Mis à jour le 4 juin 2020

Pour attirer des stars internationales, la direction du CNRS a décidé de s’arranger avec les recrutements des directeur·trice·s de recherche du centre.

Le PDG du CNRS Antoine Petit, on le sait, veut faire entrer son organisme dans le star-système de la recherche en recrutant des chercheur·euse·s connu·e·s à l’international mais une barrière reste, pour l’instant et au moins jusqu’à la mise en place de la loi pluriannuelle de la recherche, en travers de sa route.

Photo d’illustration : « Stars » par natlas, en licence Creative Commons by-nc-nd

Un recrutement externe actuel à bas salaire

La plupart des recrutements externes du centre se fait via le concours de Chargé·e·s de recherche, même si ce recrutement est en perpétuelle baisse. Or, le salaire d’un·e chargé·e de recherche au CNRS en début de carrière est de 2 300 € brut mensuel selon l’organisme lui-même, trop peu pour attirer une star internationale de la recherche.

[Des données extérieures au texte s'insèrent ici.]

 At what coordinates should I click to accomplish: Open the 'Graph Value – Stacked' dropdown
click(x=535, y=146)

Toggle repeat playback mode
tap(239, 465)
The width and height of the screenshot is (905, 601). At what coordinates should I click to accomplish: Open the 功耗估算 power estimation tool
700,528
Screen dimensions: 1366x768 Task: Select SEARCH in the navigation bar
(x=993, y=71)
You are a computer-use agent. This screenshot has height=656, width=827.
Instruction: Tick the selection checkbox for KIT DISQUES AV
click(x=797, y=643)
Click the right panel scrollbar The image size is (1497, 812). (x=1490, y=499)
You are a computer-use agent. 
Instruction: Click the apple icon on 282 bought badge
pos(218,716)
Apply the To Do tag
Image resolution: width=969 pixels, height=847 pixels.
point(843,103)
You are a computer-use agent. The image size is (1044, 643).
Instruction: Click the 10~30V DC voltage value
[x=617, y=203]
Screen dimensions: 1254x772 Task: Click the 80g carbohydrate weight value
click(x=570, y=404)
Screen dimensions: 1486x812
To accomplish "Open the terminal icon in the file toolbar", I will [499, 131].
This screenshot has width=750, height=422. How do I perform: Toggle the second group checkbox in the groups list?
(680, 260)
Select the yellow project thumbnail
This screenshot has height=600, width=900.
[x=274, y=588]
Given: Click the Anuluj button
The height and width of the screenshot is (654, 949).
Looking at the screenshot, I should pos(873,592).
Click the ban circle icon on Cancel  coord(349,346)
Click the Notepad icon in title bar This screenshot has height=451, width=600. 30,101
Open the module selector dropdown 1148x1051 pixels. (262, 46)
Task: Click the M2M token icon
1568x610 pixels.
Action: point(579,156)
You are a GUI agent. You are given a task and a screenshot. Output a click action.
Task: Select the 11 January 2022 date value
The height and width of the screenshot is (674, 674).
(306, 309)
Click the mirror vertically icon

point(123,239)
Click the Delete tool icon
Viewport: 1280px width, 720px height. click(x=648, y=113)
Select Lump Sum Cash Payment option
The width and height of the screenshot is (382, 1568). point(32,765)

Selon plusieurs sources internes au CNRS, la direction de l’organisme aurait trouvé la solution dans le recrutement externe de Directeur·trice·s de recherche (DR). Alors que ce corps est, la plupart du temps, utilisé pour faire évoluer les carrières en interne, elle aurait décidé de s’en servir pour proposer 10 postes de fonctionnaires à salaires un peu plus élevés à des stars de la recherche internationale. Selon le CNRS, « le salaire brut mensuel des directeurs de recherche est compris entre 3 290 € et 6 450 €« . La direction espérerait, en tout cas, faire revenir des chercheur·euse·s français·es qui sont parti·e·s à l’étranger.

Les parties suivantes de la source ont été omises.